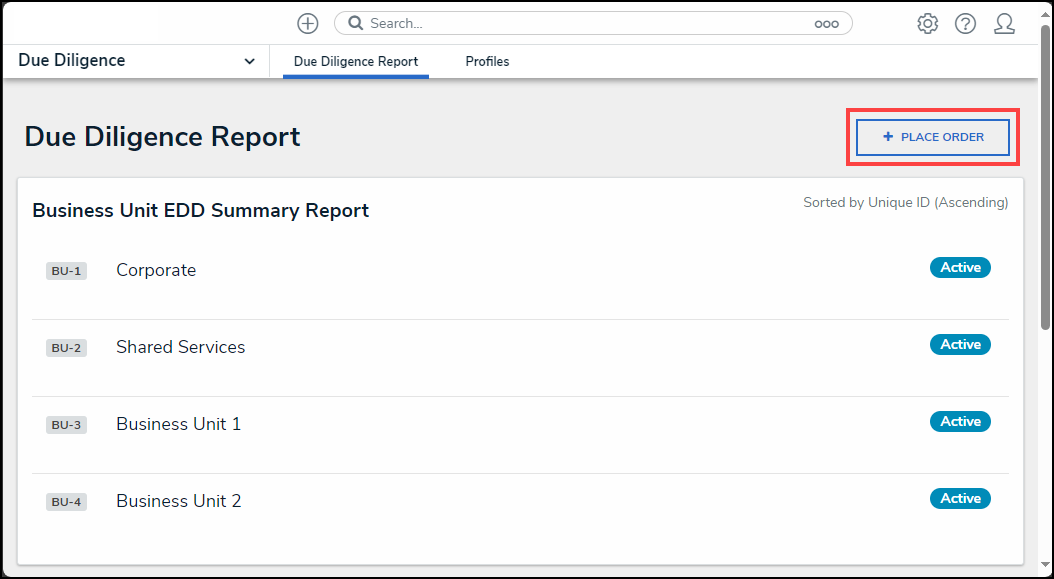Click the Active status badge for Corporate

(x=960, y=268)
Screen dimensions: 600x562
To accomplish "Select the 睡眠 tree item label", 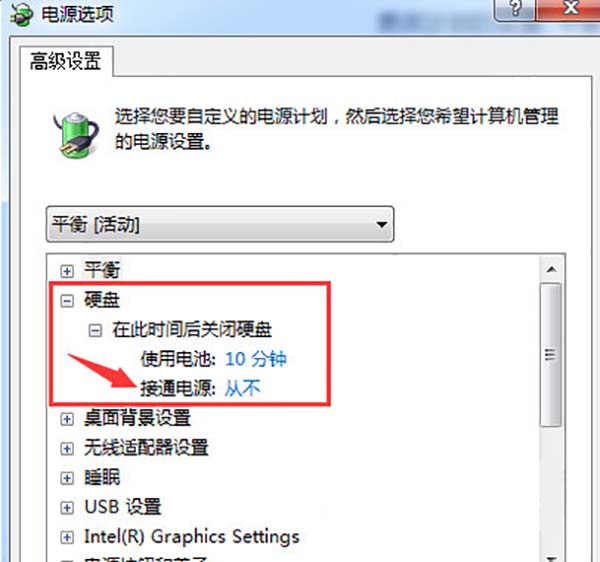I will point(102,477).

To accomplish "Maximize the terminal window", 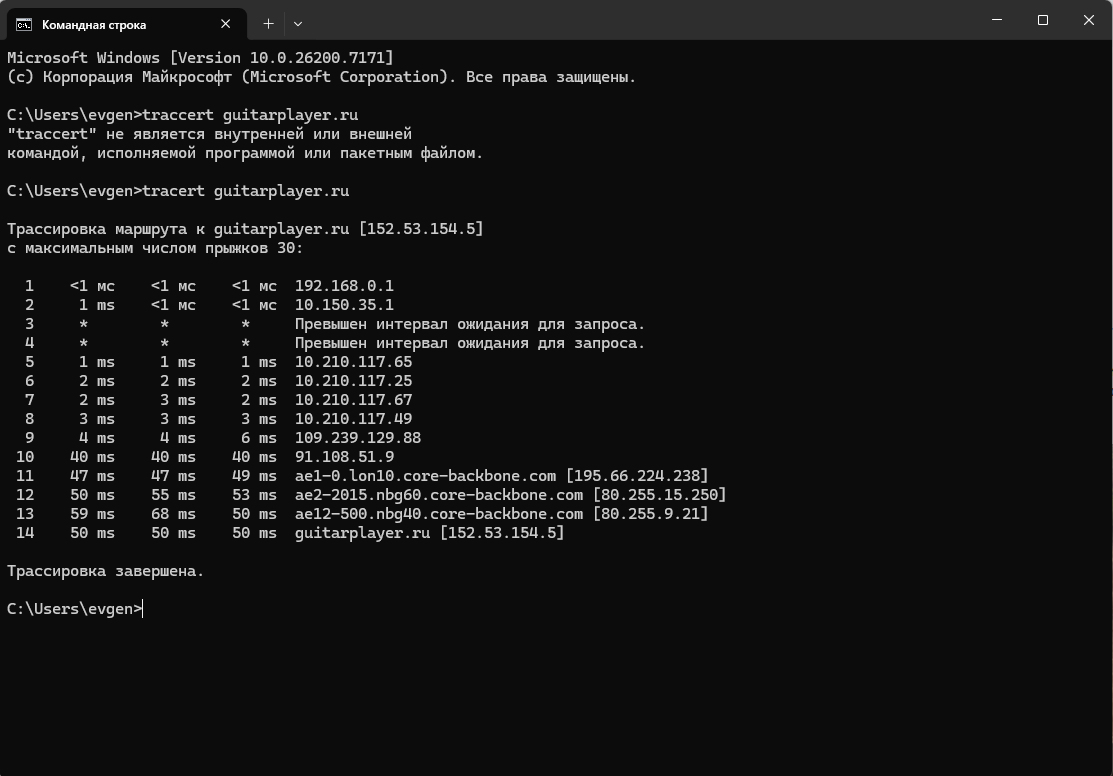I will (x=1043, y=20).
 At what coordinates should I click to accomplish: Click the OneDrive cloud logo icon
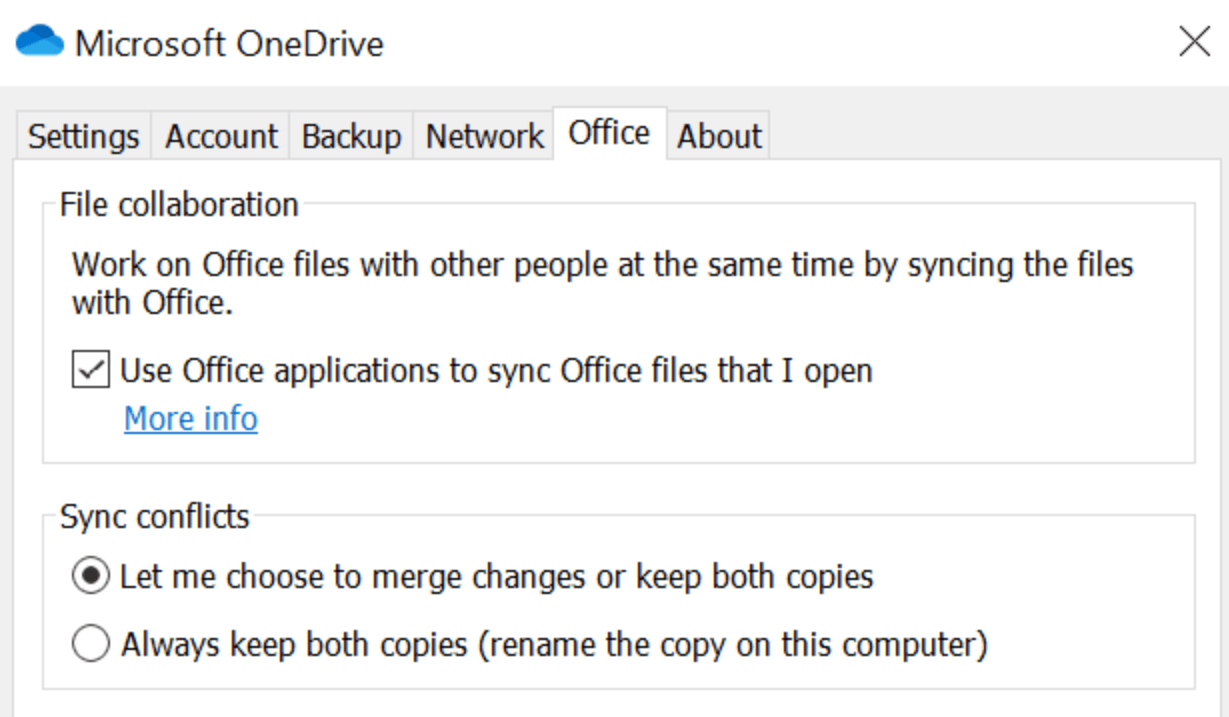40,42
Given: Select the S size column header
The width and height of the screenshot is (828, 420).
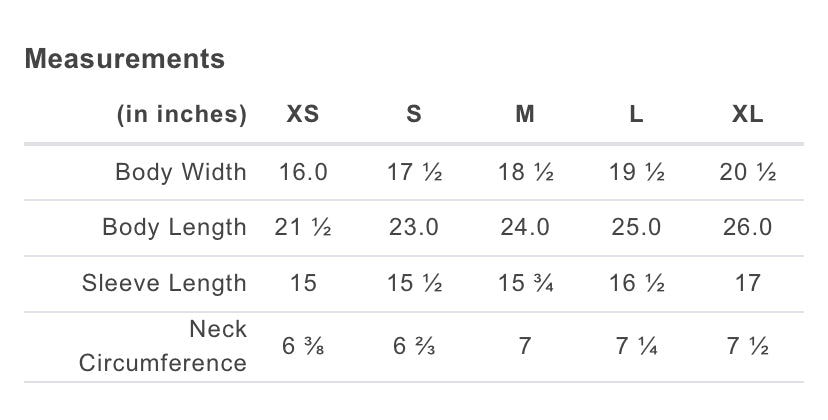Looking at the screenshot, I should (414, 114).

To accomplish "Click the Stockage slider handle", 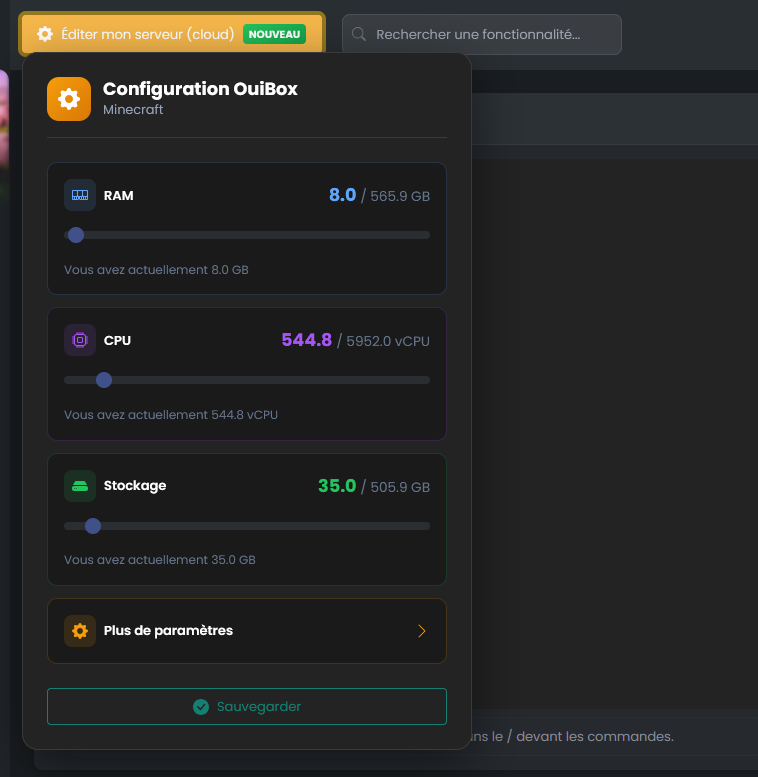I will 93,526.
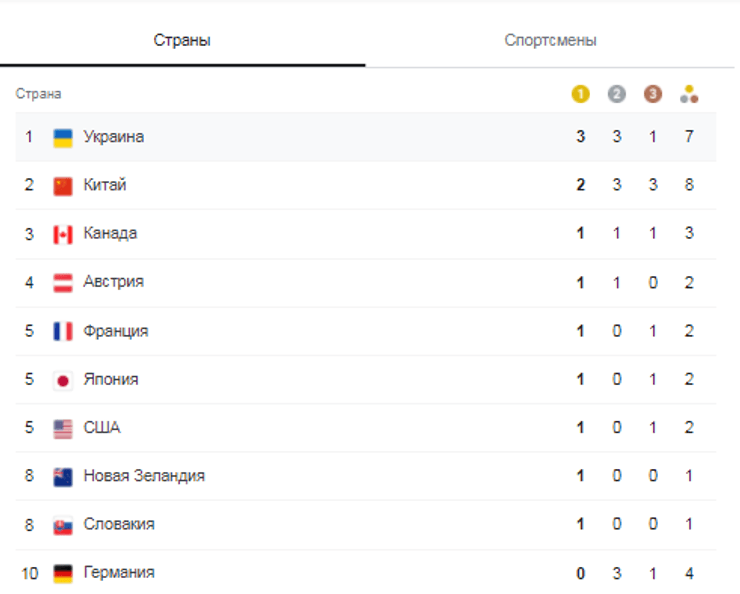Click the Словакия country name
Screen dimensions: 740x594
coord(118,524)
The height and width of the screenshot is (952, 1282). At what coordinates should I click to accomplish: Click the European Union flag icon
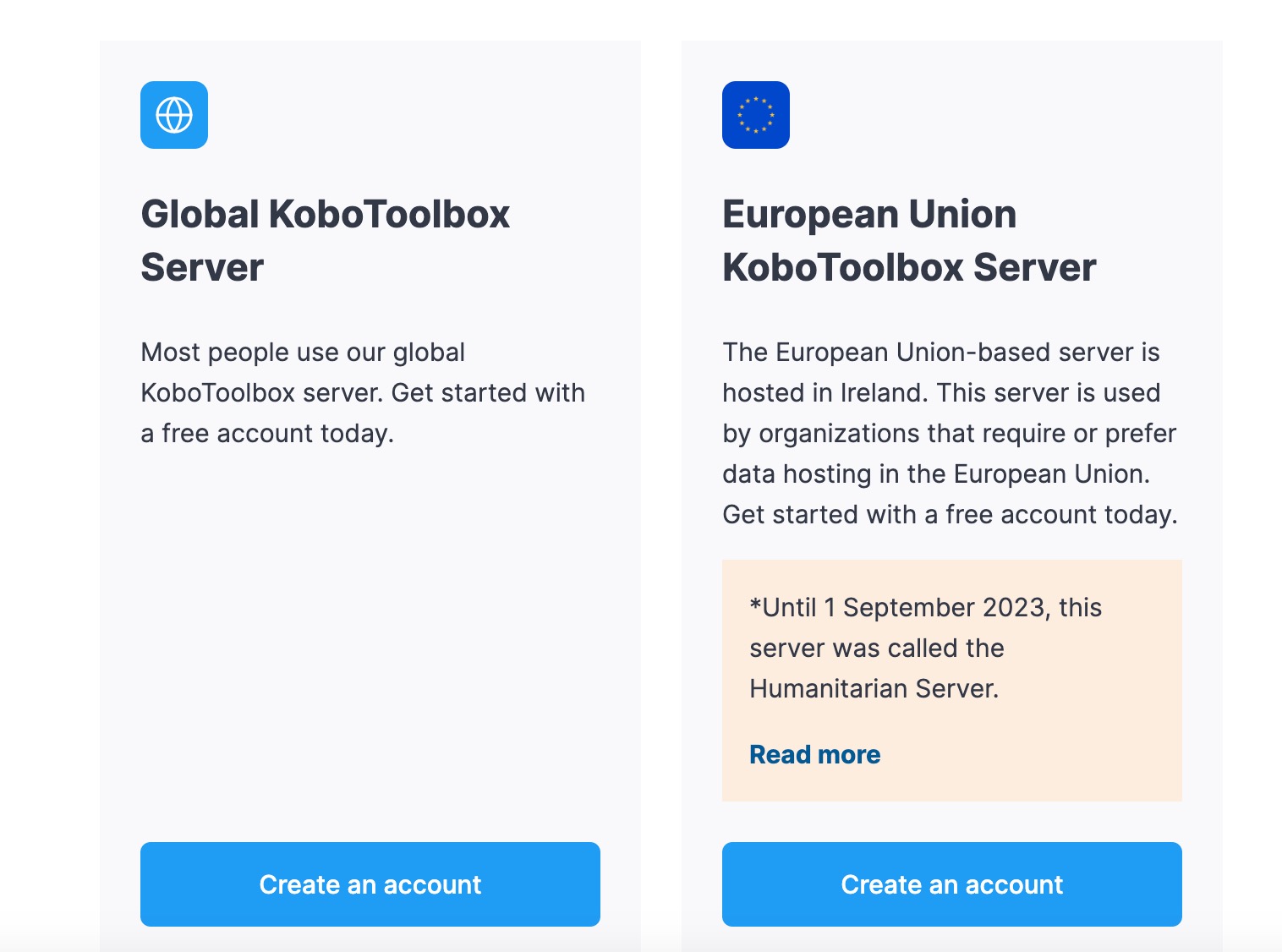(x=756, y=115)
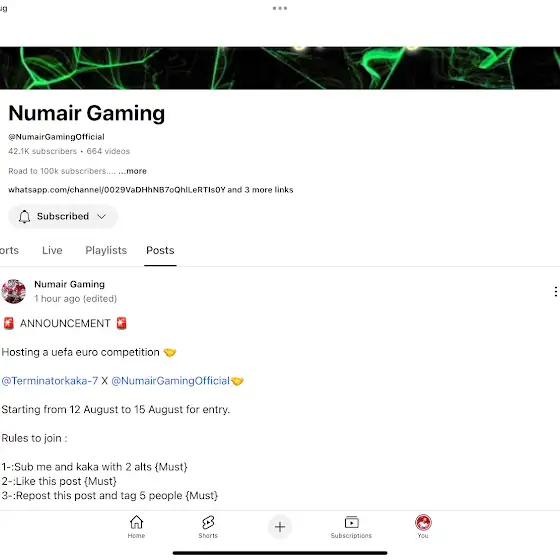560x560 pixels.
Task: Click the partially visible Shorts tab
Action: coord(9,250)
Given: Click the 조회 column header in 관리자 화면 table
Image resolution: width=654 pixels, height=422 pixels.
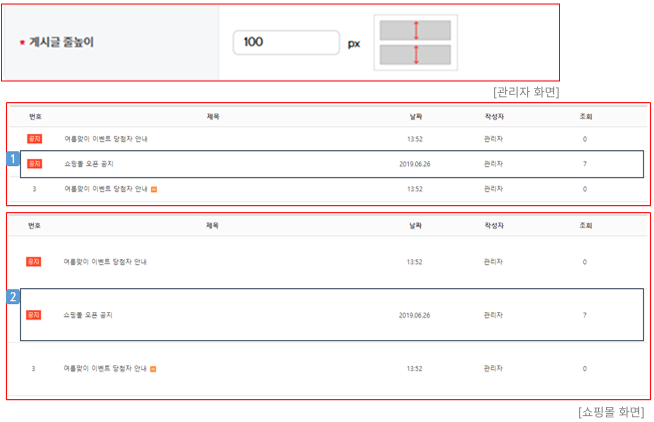Looking at the screenshot, I should (x=585, y=116).
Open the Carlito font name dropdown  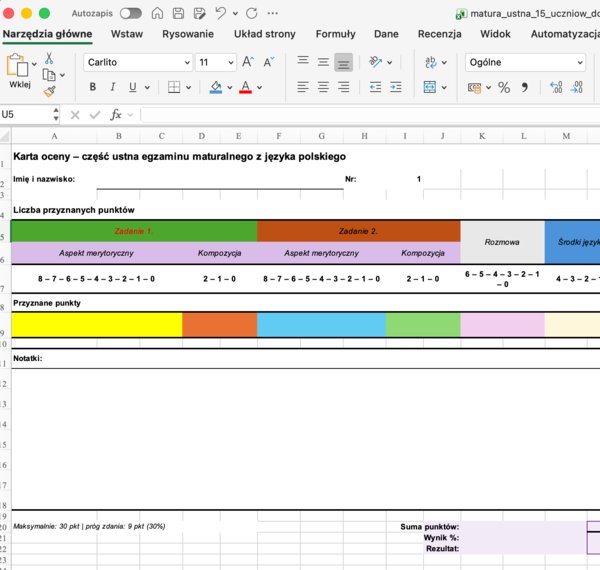[138, 62]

• _EXERCISE_
Search the listing above for the string "Given" and return each line it appears on.

• _SOLUTION_
Given: Select the S size column header
Given: Click the 조회 column header in 관리자 화면 table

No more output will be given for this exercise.